第11章「ふゆのたび」 2-2 魔王は無視できない
「御見せにならねえって、すぐそこにいるでやんす」
「バカ、黙ってろ」
プランタンタンの口を、フューヴァが手で隠した。
どうも人間の発言は意味が分からぬ……という憤懣やるかたない顔になり、プランタンタンが眉をひそめた。
フューヴァが舌を打ち、小声で、
「急ぐ旅なんだろうから、ヴィヒヴァルンみてえにいちいち自称勇者の相手なんかしてらんねえってことだろ」
「じゃ、はっきりそう云やあいいでやんす」
「余計にもめごとが起きて、時間を食うだろが! それに、一銭の得にもならねえぞ」
「じゃ、云うのやめたほうがいいでやんす」
「さいしょっからそう云ってろ、バカ」
フューヴァがプランタンタンを小突き、
「バカバカバカバうるせえでやんす!」
プランタンタンもフューヴァを小突き返した。
「いってえな!」
「フューヴァさんが先に叩いてきたでやんす!」
「そんなに強くやってねえだろ、こいつ!」
「叩いたでやんす!」
「2人とも、行くよ! なにやってるんだい」
真っ黒なフード姿のオネランノタルに云われ、2人は一行がもう街を出ようとしているのに気づいた。
「あれっ、泊まらねえのかよ?」
小走りでルートヴァンにおいつき、フューヴァが尋ねた。
「フン……田舎宿場とはいえ、無関係の人もいる……。自称勇者が挑んできたら迷惑だろうし、かといってこんなド田舎でスーちゃんの喧伝にもなりやしない。とっとと公都に行こうと思ってさ」
「たしかにな」
フューヴァがそう云って、鼻で笑った。
「自称勇者とは、云ってくれるじゃあないか」
いつのまにか、一行の前後を6人の冒険者が挟んでいる。
町を出るか出ないかの、通りの真ん中だ。
それを見て、野次馬がさらに集まった。
「だって、そうだろ? この国じゃ、勇者の免許かなにかがあるのか?」
ルートヴァンが、今度は本当に侮蔑の笑みを浮かべ、前に出た。
「それを云っちゃあ、魔王だってそうじゃないか! 本当に魔王の一行なのか!?」
「残念ながら、こっちはヴィヒヴァルンがフィーデ山の火の魔王レミンハウエルより、正式に魔王位を譲られたんだ。

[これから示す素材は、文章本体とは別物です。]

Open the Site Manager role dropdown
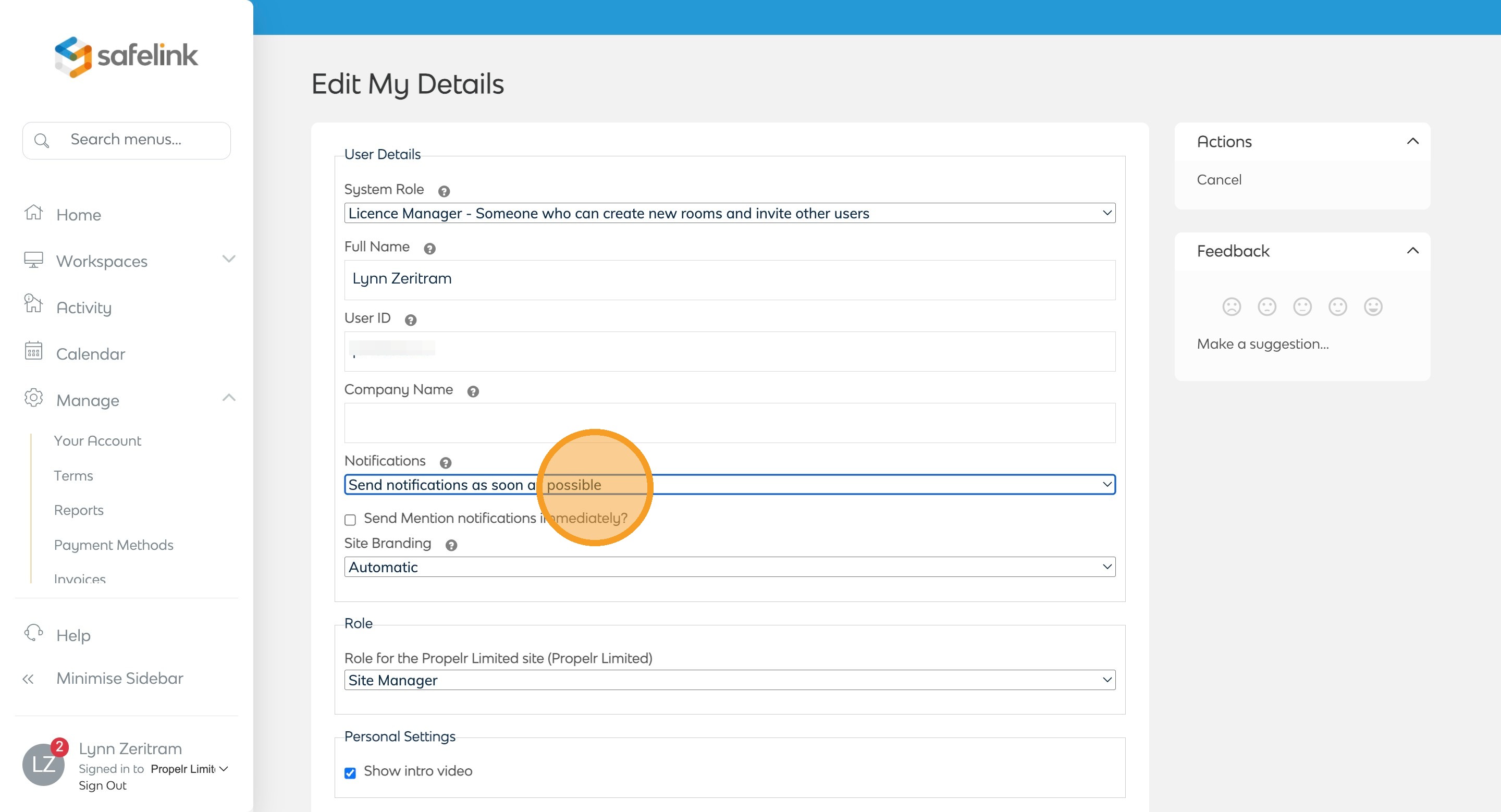The image size is (1501, 812). click(729, 680)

魔王紋だってある。見るか?」
「そんなもの、本物という確証はない!」
「じゃあ、いいじゃないか。こっちはヒマじゃあないんだ。帝都へ行くのに、通り過ぎるだけだ。ニセモノだというのなら、放っておいてくれないか」
「ホンモノだろうとニセモノだろうと、この国で魔王の一行をノコノコ通すわけにはゆかないんだよ!!」
ルートヴァンが眉をひそめ、肩をすくめて周囲を見やった。
と、オロオロしている老年の代官と目が合い、
「どういうことだ?」
「おい、余所者の冒険者に、そんなことを云ったってどうしょうもないだろ!」
代官はルートヴァンではなく、中央の勇者(と、思わしき立派な身なりの剣士)に向かってそう叫んだ。

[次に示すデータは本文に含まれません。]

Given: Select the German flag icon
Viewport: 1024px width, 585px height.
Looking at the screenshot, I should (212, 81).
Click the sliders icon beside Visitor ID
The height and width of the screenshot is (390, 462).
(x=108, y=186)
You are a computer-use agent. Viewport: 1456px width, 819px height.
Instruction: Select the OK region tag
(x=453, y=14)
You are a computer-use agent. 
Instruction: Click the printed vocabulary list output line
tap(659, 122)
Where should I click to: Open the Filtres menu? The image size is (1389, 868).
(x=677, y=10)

「ただの冒険者ならともかく、魔王は無視できないだろうって云ってるんだ!!」
勇者ではなく、取り巻きの若い女魔術師がそう叫んだ。
「それは、そうだが……!」
代官が、顔をしかめた。正論だが、私の立場も考えろ、面倒ごとはまっぴらごめん、とその顔に書いてあった。
ルートヴァンが嘆息交じりに何か云おうとした途端、
「では、大食い対決で勝負を決しましょう!」
いきなりそう云い放ったのは、いつの間にか勇者とルートヴァンの真ん中に立っていたストラだった。

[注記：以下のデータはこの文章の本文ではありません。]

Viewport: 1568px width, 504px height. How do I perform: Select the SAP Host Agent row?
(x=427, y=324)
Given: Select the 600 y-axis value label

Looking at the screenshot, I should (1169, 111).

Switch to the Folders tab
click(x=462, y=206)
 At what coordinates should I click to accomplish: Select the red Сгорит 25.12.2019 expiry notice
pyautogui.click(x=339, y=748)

しかも、その右手には、バッと開かれた日の丸の扇子があった。
「…………! ???」
当たり前だが、その場の全員が凍りつくのと同時に、一行の後ろで大きな漆黒フード姿のピオラがくの字になって吹き出し、地面に突っ伏して息を殺して笑い出した。
「ハイハイ、旦那はこっちでやんす、ハイこっちきて」
プランタンタンが半眼無表情のストラの手を引いて、戻った。